A small base level of fitness is required to commence martial arts training with The Federation. You will find that the more you train and push your current limits of fitness the more your capacities will increase.

Do you accept anyone?

No. We will not train someone to become a bully, street-fighter or thug. Anyone thought to pose a risk to the existing student base will be barred. We have a culture of respect and request that egos are 'checked" at the door.

Our students include: school and university students, professionals, tradespeople, police and other emergency services officers, doctors, and parents.

We reserve the right to refuse any applicants/participants.

Do you have gradings?

We hold grading assessments twice a year at our Honbu (HQ)  dojo in Box Hill.

In each of our martial arts, there are twelve student levels that students must pass through before testing for their first master level grade: the black belt in Jiu-jitsu and in Judo; the black sash in Kung Fu.

The student belt progression in Jiu-jitsu and Judo is:

  • white belt (ungraded)
  • purple
  • yellow
  • orange
  • green
  • blue
  • brown

Each of the six coloured belts has two levels, marked by stripes — red stripes for Jiu-jitsu, black stripes for Judo.

How long until I get my black belt?

This is partly down to each individual student, how quickly you pick up the techniques, how well you remember each technique, how regular your attendance and participation is in class. The minimum period for attaining a Black Belt is around five to six years of dedicated training and depends on passing each grade first time.

It is not just down to knowing the techniques, as your instructor will only recommend for grading students who also demonstrate the necessary respect, courtesy, trustworthiness, and maturity. This is especially true at the higher student levels.

Obtaining Black Belt is not the end of a student's training but rather the beginning of their advanced training; there is always something else to learn.

What clothing do I need to wear?

If you are new, come to your first class with track pants and a t-shirt that you won't mind getting stretched or ripped (hopefully not).

Proper hygiene is required: you must be clean and odour free and nails finger-nails and toe-nails are to be cut short. Jewellery and watches must be removed during class. No singlets or zippers on the mat please. 

Once you commit to ongoing training you will be expected to purchase your own gi (training uniform). As a courtesy, we have some gi jackets available to borrow for new students.

By the time of your first grading you will certainly be expected to have your own uniform and Federation badges. These are available for purchase via your home academy.

Do you offer training in weapons?

Our Jiu-jitsu syllabus includes defence against club, short stick, staff, and knife defence techniques at higher grade levels.

In Kung Fu the higher grades learn a selection of traditional weapons sets, including Hung Kuen's dragon (nine foot) pole.

Should I cross-train with other martial arts schools?

While the trend is to study multiple styles of martial art, we prefer our students to remain only a student of our school in their developmental years.
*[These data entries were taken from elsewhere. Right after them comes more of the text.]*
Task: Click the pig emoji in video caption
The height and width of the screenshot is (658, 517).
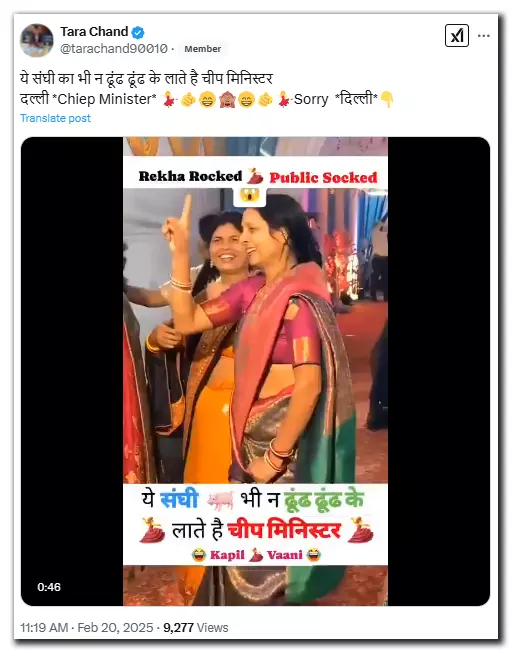Action: click(220, 500)
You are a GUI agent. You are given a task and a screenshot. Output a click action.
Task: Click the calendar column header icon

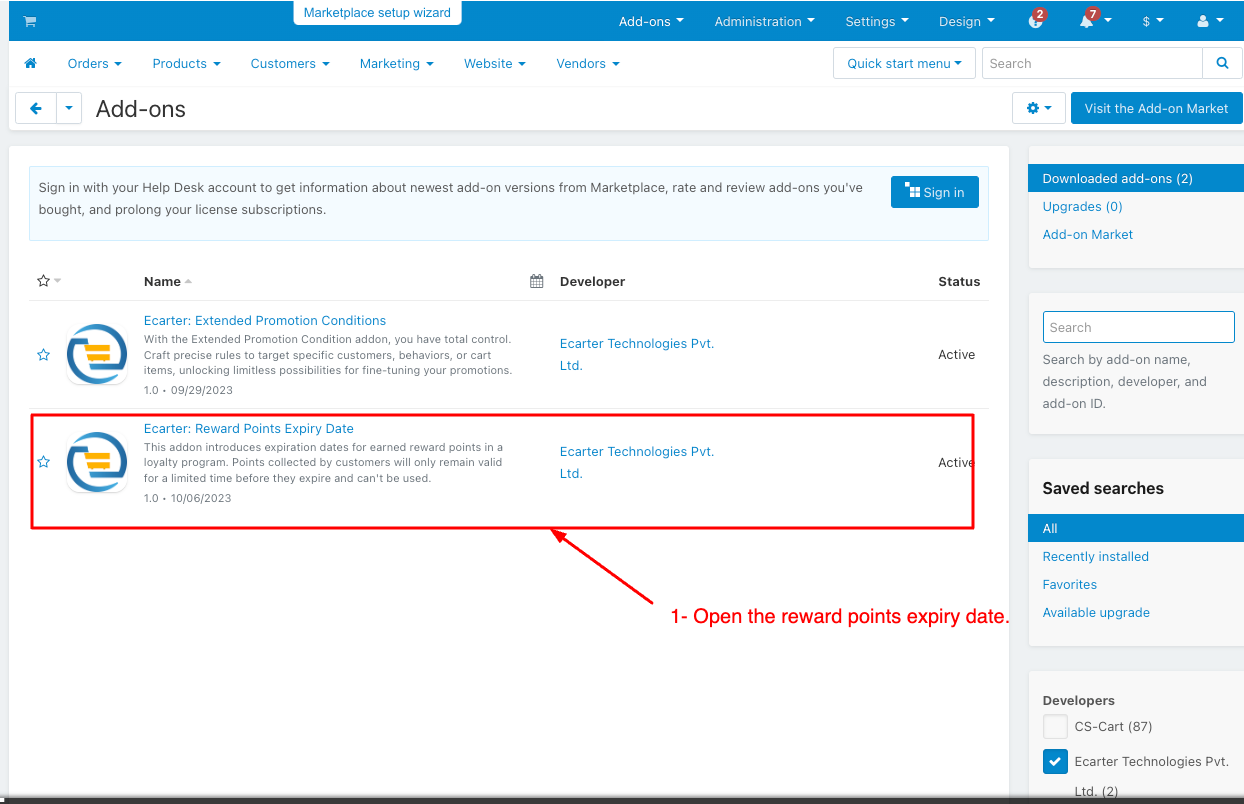point(537,281)
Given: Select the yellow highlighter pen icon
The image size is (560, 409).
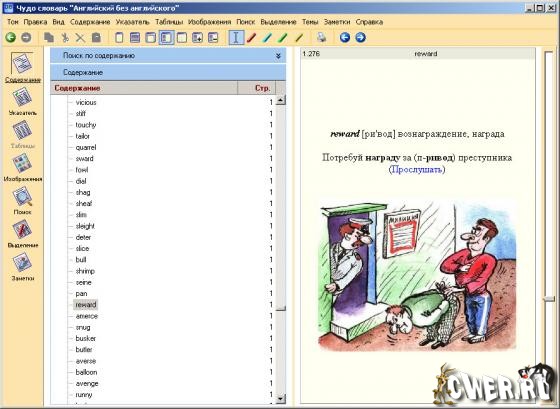Looking at the screenshot, I should point(299,37).
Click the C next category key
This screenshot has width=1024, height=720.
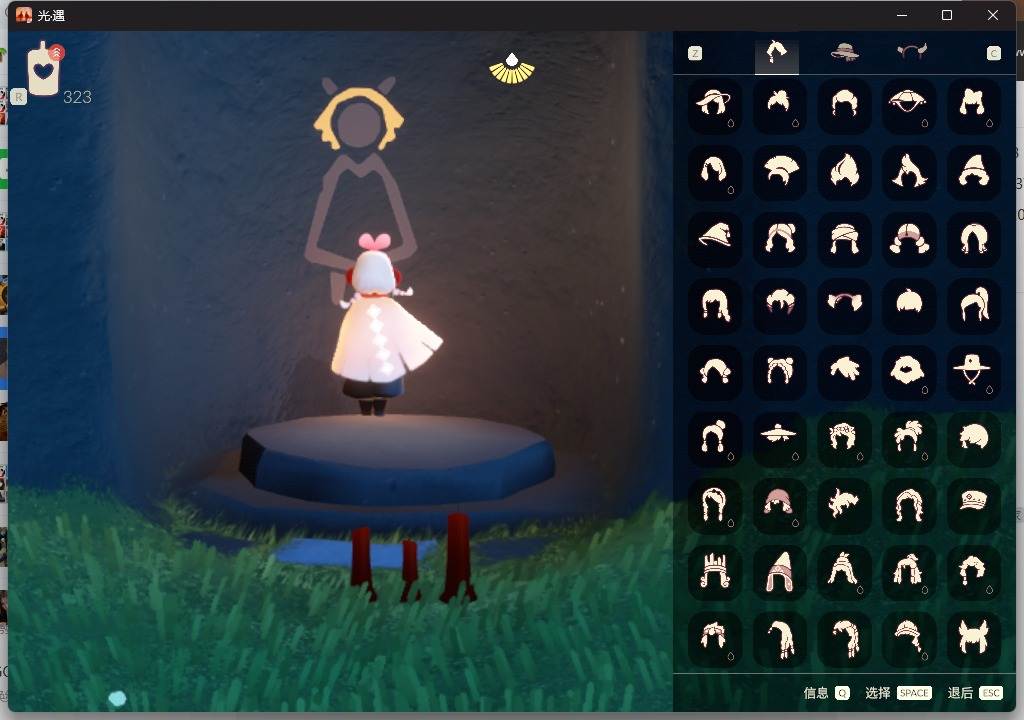tap(993, 54)
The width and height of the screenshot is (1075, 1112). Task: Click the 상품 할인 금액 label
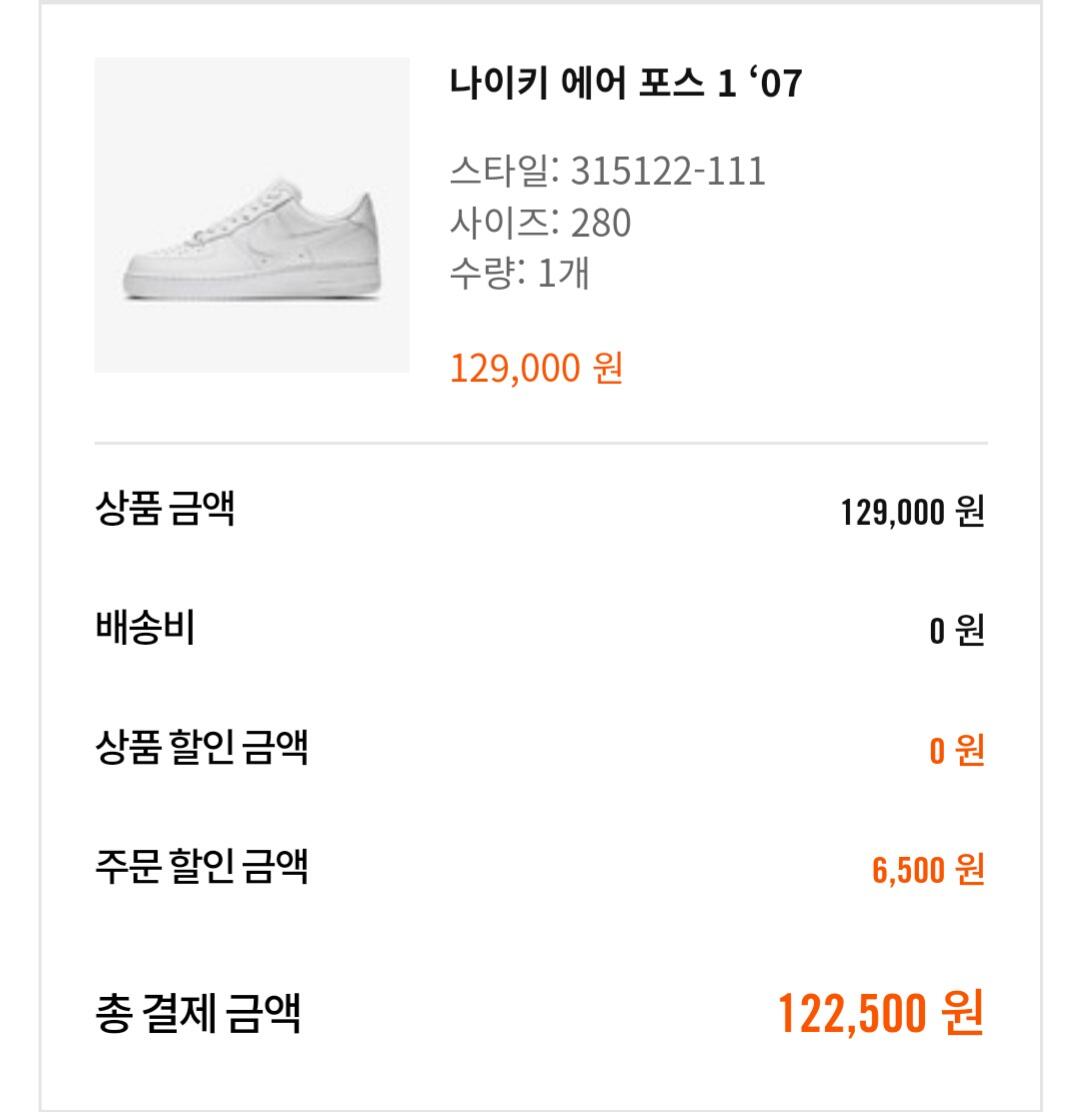pos(200,747)
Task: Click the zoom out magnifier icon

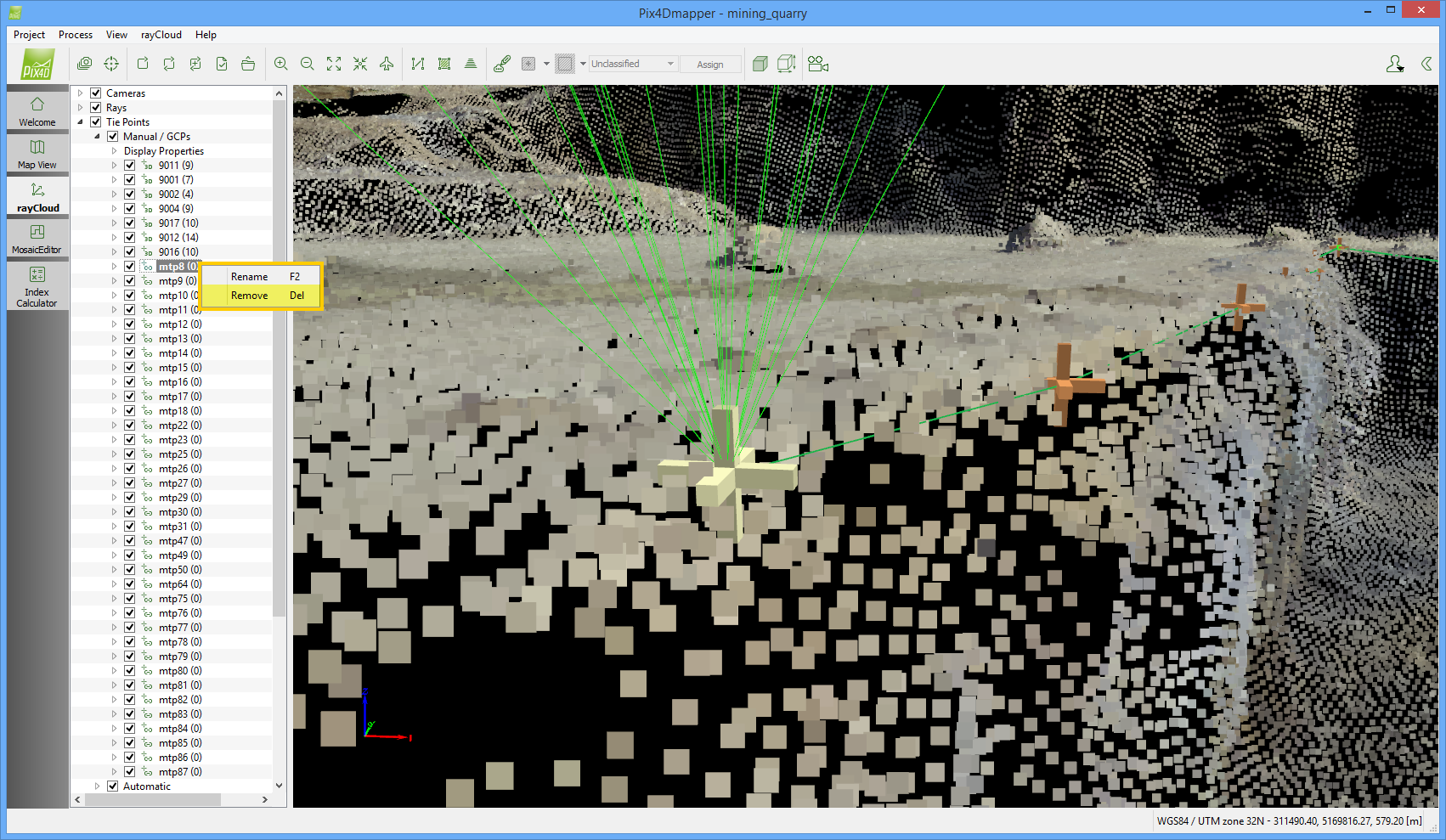Action: (308, 64)
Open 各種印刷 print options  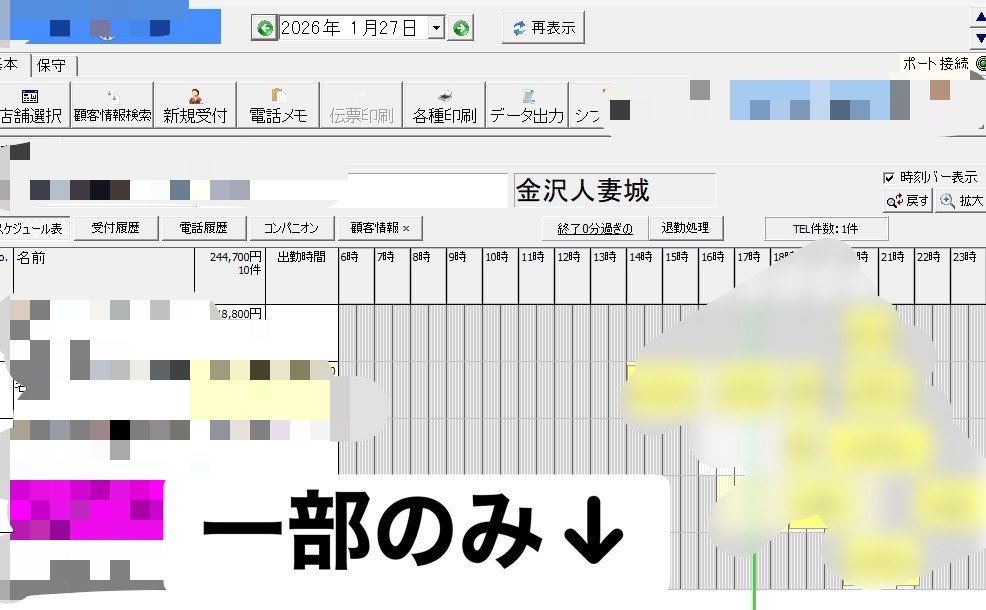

Each martial art school is a culture in its own right with its own discourse. It has its own language and vocabulary, as well as its own methodology for choosing, analysing, and critiquing, interpreting, presenting and using knowledge. Each has its own way of thinking, looking at, and presenting knowledge, addressing themes, issues and problems that arise throughout a student's instructional career.

To learn at another school as well would be like having two fathers who do not communicate with each other, each having a different parenting style. Your developmental learning needs consistency and you cannot achieve this if your loyalty is divided between different schools. Students need to spend a few years getting a good working knowledge of one system to help limit the possibility of confusion between multiple styles and clash of organisational cultures.